[Extrait du texte]:
· · · ·

Dans l'ensemble des États-Unis, jusqu'à 240.000 emplois liés au pétrole seront perdus cette année, soit environ un tiers de la main-d'œuvre des champs pétrolifères terrestres et offshore, estime le cabinet de conseil Rystad Energy.
Le boom pétrolier américain est mort le 6 mars, le jour où l'Arabie Saoudite et la Russie ont mis fin à un pacte tacite de plus de quatre ans qui freinait leur production pour maintenir des prix relativement haut et permettre au schiste de se développer. Pour ce faire, les entreprises du secteur se sont lourdement endettées (un rapport de Moody's estime à 86 milliards de dollars la dette à rembourser par les sociétés d'exploration et de production aux États-Unis et au Canada entre 2020 et 2024) durant les années d'expansion, s'exposant à un retournement du marché comme celui observé actuellement.
En mars, les contrats à terme du pétrole américain ont chuté à 20 dollars le baril, soit un tiers du prix de janvier et moins de la moitié de ce que de nombreux producteurs exigent pour couvrir les coûts de production. La chute de mars a conduit des douzaines de producteurs de schiste à réduire leurs dépenses et plusieurs d'entre eux ont retenu les services de conseillers en matière de dette. "Dès que le virus a frappé et que les prix du pétrole ont chuté, ils ont renvoyé tout le monde chez eux", a déclaré Joel Rodriguez, administrateur en chef du comté de La Salle, où se trouve le deuxième champ pétrolifère le plus productif du Texas, interrogé par Reuters.
Les producteurs de pétrole de schiste sont confrontés à des fermetures de puits et à une "détresse financière à l'échelle de l'industrie", même après les réductions de l'Opep+, indique pour sa part Artem Abramov, responsable des schistes au sein de la société de conseil Rystad Energy. Dans certains champs, il s'attend à ce que les prix régionaux atteignent des niveaux à un chiffre par baril.

· · · ·

[Données sources]:
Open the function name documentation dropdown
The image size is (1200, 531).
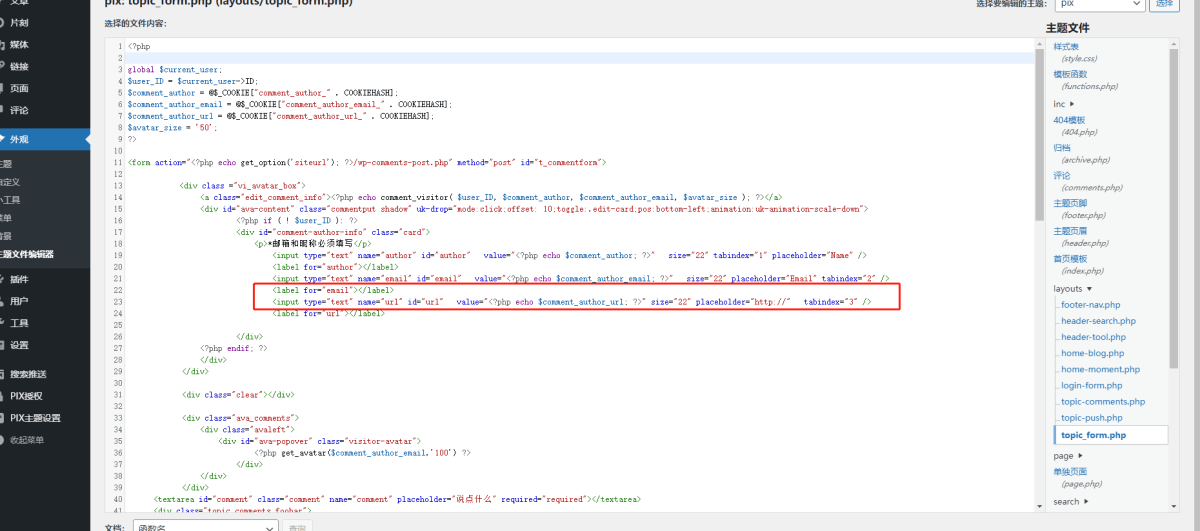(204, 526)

· · · ·

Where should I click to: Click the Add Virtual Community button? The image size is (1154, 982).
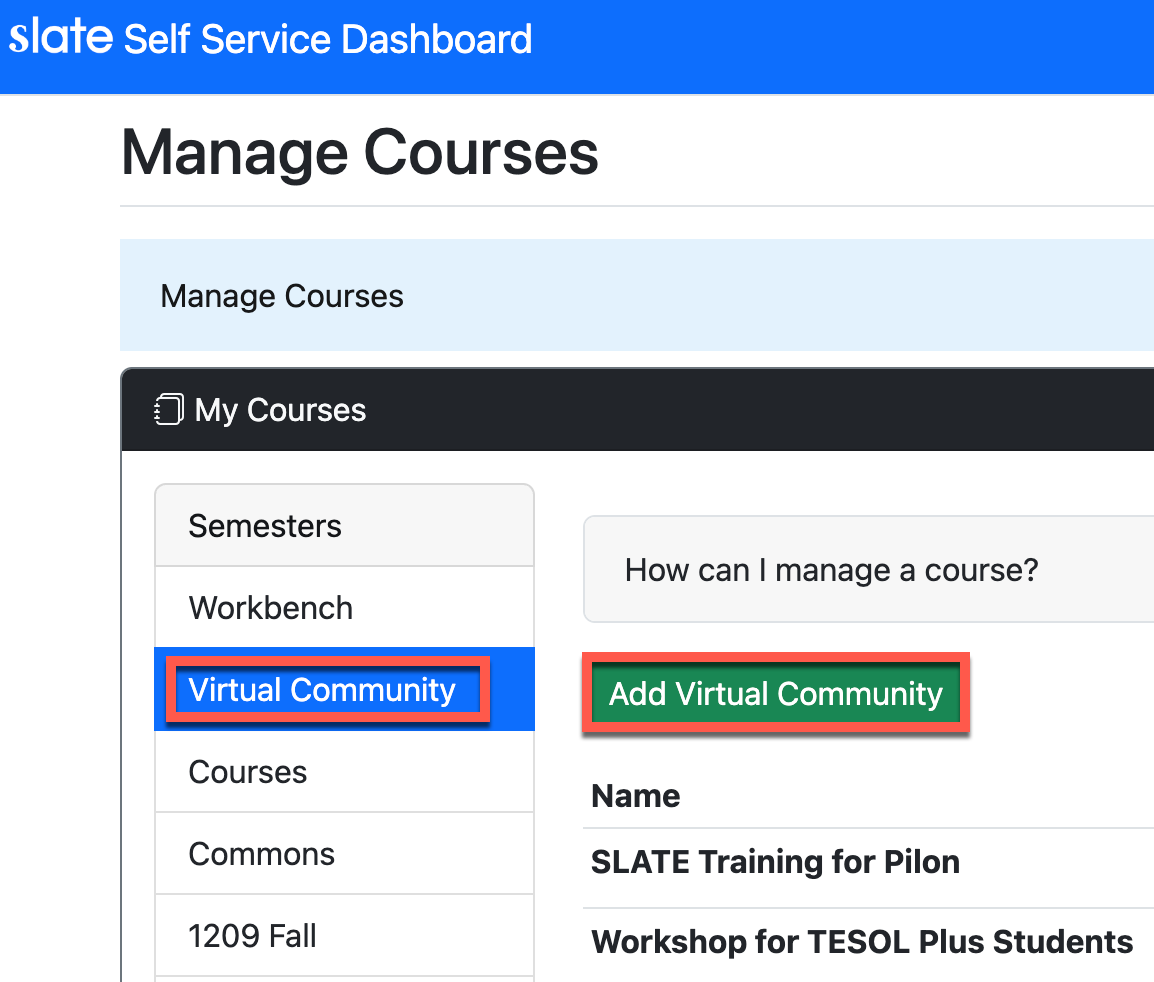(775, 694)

· · · ·

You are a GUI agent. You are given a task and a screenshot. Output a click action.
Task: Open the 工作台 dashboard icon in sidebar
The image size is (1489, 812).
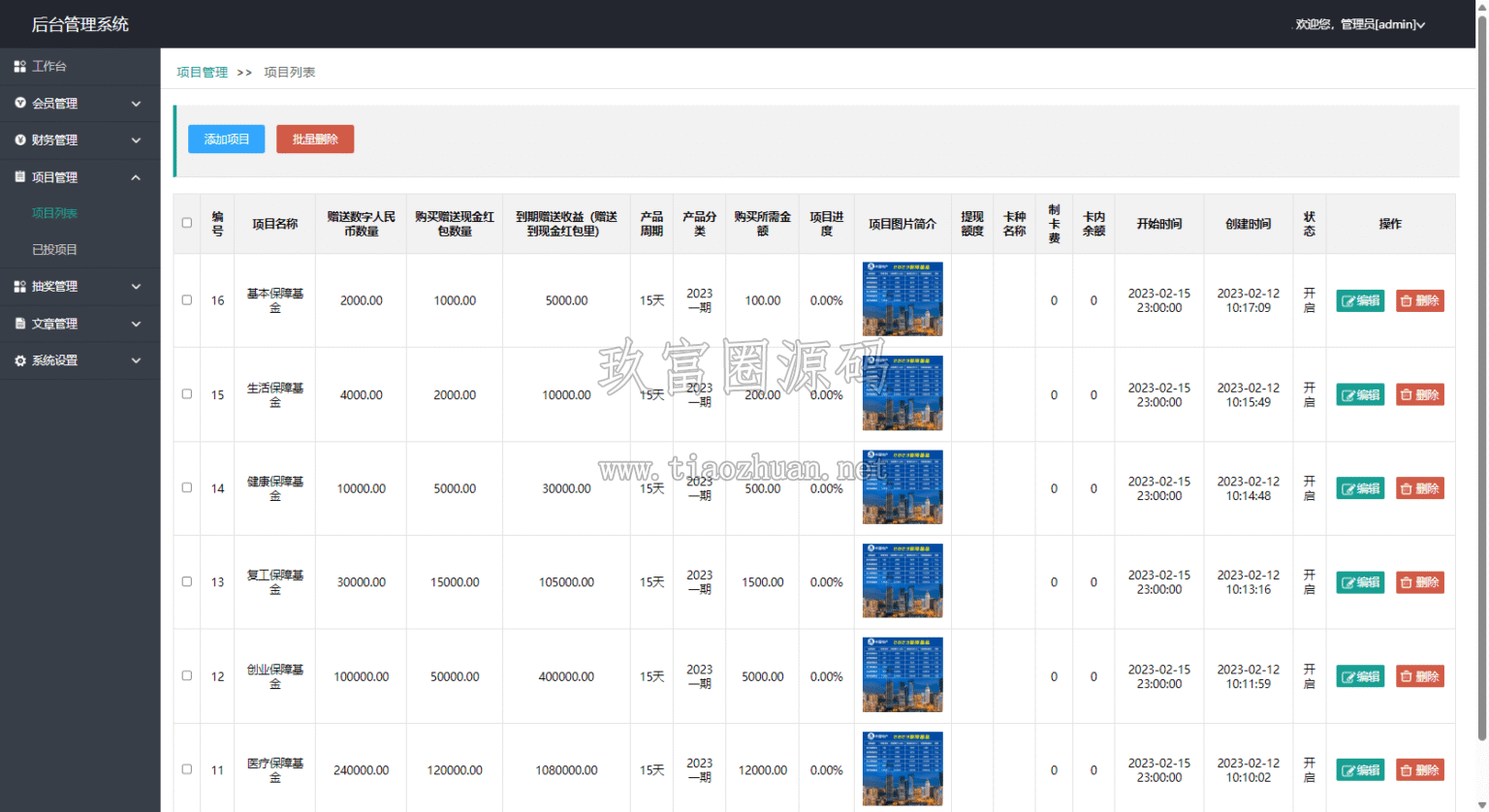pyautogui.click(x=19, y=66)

· · · ·

[Objectif visé]:
Reprenez le texte sur la crise du pétrole de schiste américain et poursuivez-le après sa dernière phrase. Le listing est un matériau à part, sans lien avec le texte.

[Résultat attendu]:
Les dépenses pour les services aux champs pétrolifères vont chuter de 21% à 211 milliards de dollars cette année, le plus bas niveau depuis 2005, selon le cabinet d'études Spears & Associates. Et contrairement à la crise pétrolière de 2014-2016, "les prêteurs ne mettent pas plus de financement à la disposition des producteurs", souligne Raoul Nowitz, responsable de la restructuration chez SOLIC Capital Advisors, également interrogé par Reuters. Celui-ci prédit qu'une soixantaine de producteurs de schiste vont chercher à se protéger des créanciers cette année, et que beaucoup d'entre eux ne réapparaîtront pas sous de nouveaux propriétaires, certaines banques mettant en place des opérations pour reprendre et gérer les exploitations en faillite.
Autre signe de la détérioration du marché, le raffineur et opérateur de pipeline Phillips 66 a demandé au président de Texland Petroleum, qui exploite 1.200 puits dans le bassin permien, Jim Wilkes, de réduire ses livraisons de 15%, alors qu'un autre acheteur a carrément annulé son contrat, faute de demande. "Il n'y a jamais eu un moment où nous ne pouvions pas vendre le pétrole que nous produisons. Et c'est ce qui va se produire cette fois-ci", déplore Jim Wilkes.